No presente estudo, os óbitos foram secundários à hemorragia digestiva, insuficiência hepática, falência renal e ao não controle da infecção, à semelhança de outros estudos(1, 22, 27, 28, 29, 43).

É importante lembrar que o prognóstico dos pacientes com PBE está mais relacionado à falência da função hepatocelular do que à infecção "per se".

Diversos autores(20, 22, 27, 29, 35, 43) têm demonstrado que naqueles pacientes em que a infecção foi controlada inicialmente, o prognóstico é mais favorável.

A contagem de polimorfonucleares utilizada como controle de resposta é considerada variável independente, correlacionando-se com a sobrevida(27).

Desta forma, a realização da paracentese de controle tem sido a conduta dos autores deste trabalho desde o clássico estudo de FONG et al.(13), publicado em 1989. Estes autores chamam a atenção para o fato de que os pacientes que obtinham redução na contagem de polimorfonucleares, em 48 horas do início do tratamento, possuíam melhor sobrevida.

No presente estudo, analisou-se o controle ou não da infecção através da contagem de polimorfonucleares no líquido de ascite, em material colhido por paracentese realizada 48 horas após o início da antibioticoterapia e comparou- se a resposta leucocitária com a mortalidade.
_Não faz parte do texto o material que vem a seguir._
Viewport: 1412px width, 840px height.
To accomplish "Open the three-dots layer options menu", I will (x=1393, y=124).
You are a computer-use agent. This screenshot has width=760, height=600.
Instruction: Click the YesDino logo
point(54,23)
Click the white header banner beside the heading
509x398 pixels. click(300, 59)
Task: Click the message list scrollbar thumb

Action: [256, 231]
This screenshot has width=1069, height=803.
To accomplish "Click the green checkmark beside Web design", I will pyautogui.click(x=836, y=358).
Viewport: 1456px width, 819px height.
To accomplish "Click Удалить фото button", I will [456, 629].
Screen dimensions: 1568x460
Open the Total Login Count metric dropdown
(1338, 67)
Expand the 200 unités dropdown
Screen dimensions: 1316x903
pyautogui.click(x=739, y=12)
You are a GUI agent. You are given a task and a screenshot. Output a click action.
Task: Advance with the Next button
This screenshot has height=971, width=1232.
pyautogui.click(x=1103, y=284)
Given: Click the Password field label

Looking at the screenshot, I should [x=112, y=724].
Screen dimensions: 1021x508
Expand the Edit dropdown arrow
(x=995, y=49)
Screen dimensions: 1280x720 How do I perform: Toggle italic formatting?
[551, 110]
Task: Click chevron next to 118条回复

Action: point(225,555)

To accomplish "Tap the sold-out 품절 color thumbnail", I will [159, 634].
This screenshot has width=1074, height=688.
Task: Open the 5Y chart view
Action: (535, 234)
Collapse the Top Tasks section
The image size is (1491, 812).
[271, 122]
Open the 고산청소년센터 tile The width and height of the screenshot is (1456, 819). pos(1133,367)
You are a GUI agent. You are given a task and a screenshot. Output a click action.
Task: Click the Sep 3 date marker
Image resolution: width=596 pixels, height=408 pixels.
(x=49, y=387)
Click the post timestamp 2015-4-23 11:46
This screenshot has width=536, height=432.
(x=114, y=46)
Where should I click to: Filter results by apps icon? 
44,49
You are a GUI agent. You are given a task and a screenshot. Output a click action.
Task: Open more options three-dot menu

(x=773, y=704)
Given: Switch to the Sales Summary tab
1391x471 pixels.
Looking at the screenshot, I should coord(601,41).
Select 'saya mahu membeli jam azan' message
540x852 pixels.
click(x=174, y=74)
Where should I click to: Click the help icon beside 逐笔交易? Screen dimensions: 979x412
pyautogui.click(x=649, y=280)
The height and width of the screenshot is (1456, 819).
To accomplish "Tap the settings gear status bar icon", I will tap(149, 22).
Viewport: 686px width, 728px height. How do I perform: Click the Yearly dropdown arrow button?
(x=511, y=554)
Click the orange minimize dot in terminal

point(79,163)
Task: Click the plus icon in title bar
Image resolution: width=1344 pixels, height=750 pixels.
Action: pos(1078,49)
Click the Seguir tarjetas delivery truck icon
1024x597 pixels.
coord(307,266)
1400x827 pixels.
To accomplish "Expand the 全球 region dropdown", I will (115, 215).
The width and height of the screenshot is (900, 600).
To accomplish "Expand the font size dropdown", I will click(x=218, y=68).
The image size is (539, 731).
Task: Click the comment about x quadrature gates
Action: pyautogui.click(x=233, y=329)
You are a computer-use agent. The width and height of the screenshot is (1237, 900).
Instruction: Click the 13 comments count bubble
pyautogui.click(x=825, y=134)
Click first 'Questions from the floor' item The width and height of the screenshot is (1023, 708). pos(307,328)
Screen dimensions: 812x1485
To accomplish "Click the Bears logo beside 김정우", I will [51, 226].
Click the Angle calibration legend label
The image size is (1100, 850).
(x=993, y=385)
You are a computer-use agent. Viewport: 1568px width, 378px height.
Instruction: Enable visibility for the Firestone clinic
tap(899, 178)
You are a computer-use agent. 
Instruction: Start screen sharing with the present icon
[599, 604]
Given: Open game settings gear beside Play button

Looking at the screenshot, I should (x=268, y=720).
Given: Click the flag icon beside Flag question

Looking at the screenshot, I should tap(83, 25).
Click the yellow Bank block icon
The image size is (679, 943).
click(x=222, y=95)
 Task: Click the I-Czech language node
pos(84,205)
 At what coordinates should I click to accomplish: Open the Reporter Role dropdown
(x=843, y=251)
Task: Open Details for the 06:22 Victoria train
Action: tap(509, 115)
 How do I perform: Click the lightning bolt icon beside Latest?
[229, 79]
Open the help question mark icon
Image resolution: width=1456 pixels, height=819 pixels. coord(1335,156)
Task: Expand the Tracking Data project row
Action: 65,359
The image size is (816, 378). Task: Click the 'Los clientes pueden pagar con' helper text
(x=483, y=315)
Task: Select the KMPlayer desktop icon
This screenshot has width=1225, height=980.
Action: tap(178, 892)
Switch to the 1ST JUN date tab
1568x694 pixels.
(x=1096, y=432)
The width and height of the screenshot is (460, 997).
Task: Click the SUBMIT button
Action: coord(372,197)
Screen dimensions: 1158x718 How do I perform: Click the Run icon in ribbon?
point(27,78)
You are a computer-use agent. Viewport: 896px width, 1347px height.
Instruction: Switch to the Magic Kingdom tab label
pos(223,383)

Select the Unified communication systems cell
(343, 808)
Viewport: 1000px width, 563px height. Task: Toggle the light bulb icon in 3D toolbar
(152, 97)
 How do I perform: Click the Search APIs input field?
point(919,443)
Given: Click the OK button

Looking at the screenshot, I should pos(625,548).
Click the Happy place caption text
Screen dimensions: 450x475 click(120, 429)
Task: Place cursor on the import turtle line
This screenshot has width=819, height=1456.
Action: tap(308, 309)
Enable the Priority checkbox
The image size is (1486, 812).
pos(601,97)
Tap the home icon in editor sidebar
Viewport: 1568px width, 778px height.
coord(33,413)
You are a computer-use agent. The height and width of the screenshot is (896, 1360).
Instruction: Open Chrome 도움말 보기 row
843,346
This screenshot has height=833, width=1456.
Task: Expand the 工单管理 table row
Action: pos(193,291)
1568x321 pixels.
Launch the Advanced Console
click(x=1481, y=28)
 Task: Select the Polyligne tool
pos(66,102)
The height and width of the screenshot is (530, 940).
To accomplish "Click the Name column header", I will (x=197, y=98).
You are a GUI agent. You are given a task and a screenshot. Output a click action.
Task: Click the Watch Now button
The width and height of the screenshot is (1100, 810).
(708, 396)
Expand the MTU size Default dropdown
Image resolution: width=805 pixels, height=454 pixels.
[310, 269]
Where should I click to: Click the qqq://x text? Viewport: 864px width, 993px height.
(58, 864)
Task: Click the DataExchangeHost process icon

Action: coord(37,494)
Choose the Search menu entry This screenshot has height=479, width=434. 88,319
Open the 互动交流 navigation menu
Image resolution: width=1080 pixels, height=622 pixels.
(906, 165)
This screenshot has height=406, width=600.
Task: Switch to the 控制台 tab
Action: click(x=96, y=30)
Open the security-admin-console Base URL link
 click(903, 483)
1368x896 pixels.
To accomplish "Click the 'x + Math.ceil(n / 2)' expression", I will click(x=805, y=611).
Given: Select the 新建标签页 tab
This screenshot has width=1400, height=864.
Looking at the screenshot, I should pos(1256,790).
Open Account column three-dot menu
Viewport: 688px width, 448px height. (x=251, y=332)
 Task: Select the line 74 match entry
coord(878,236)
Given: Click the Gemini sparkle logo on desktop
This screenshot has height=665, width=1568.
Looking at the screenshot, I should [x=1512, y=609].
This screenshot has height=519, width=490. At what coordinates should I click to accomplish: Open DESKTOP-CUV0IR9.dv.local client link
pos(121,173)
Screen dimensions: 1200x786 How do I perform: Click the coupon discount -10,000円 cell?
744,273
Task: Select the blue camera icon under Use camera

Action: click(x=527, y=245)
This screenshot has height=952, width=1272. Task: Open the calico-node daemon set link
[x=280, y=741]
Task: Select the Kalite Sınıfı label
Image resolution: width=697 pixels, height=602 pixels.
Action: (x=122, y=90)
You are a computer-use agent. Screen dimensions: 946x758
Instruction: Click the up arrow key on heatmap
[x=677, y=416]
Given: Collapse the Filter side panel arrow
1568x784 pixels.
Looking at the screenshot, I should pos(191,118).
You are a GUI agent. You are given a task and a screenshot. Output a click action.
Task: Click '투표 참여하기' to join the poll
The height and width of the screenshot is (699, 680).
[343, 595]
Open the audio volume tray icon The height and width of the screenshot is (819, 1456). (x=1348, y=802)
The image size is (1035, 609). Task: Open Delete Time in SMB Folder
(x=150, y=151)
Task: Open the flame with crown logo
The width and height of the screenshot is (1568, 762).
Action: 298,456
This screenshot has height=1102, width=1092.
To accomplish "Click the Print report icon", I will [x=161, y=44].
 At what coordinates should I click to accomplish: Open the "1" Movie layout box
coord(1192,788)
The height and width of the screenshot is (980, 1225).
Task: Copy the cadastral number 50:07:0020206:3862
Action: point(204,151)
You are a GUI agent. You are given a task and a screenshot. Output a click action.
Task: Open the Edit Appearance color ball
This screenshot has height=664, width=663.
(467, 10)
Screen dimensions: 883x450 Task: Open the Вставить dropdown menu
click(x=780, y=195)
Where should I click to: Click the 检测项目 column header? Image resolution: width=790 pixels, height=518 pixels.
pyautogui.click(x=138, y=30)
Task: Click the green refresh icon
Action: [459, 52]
Assim procedendo, observou-se controle da infecção em 102 (91,1%) dos episódios, o que está de acordo com os dados mais recentes sobre esta infecção(9, 22, 28, 35). Nos casos em que não houve controle da infecção, a mortalidade foi 80,0%, sendo que esta foi observada em somente 16 (16,7%) daqueles que obtiveram controle da infecção.

Postula-se que o local de aquisição da PBE (comunidade versus hospitalar), também possa ser fator relacionado a pior prognóstico. A ocorrência hospitalar desta infecção corresponde a aproximadamente 50% dos episódios(43).

O estudo de TOLEDO et al.(43) demostrou que, nos pacientes com PBE adquirida em ambiente hospitalar, a taxa de resolução da infecção era menor, correspondendo a 68%. Por outro lado, observaram 89% de resposta naqueles que adquiriram essa infecção na comunidade. Da mesma forma, a mortalidade foi 50% e 27%, respectivamente. Esses autores explicam tal achado pela pior condição clínica dos hospitalizados no momento da infecção.

Na presente série, quando se compararam os pacientes quanto ao local de aquisição da infecção, observou-se que em 70 (61,4%) casos a PBE foi adquirida na comunidade. Porém, quando avaliado o modo de aquisição da PBE com a mortalidade, diferentemente de TOLEDO et al.(43), não se encontrou diferença significativa, apesar de haver maior tendência à mortalidade naqueles pacientes em que o diagnóstico da infecção foi realizado após 48 horas da internação hospitalar.

Quanto ao desenvolvimento de PBE nos pacientes recebendo o antibiótico norfloxacina de maneira profilática, o presente estudo, à semelhança de outros (23, 31), não demonstrou diferença na mortalidade quando comparado aos casos sem profilaxia. No estudo de LLOVET et al.(23), que avaliaram 229 episódios de PBE, foi demonstrado que em nenhum dos episódios de infecção ocorridos em vigência da profilaxia foram detectadas bactérias Gram-negativas resistentes à quinolona e o curso clínico e evolução destes pacientes foram semelhantes àqueles dos pacientes virgens de tratamento.

Por outro lado, quanto à bacteriologia, embora sem haver diferença estatística, houve predomínio de bactérias Gram-positivas, o que vai ao encontro dos trabalhos que referem ser freqüente o surgimento destas no grupo que recebe antibiótico profilático(6, 10, 11, 26, 36).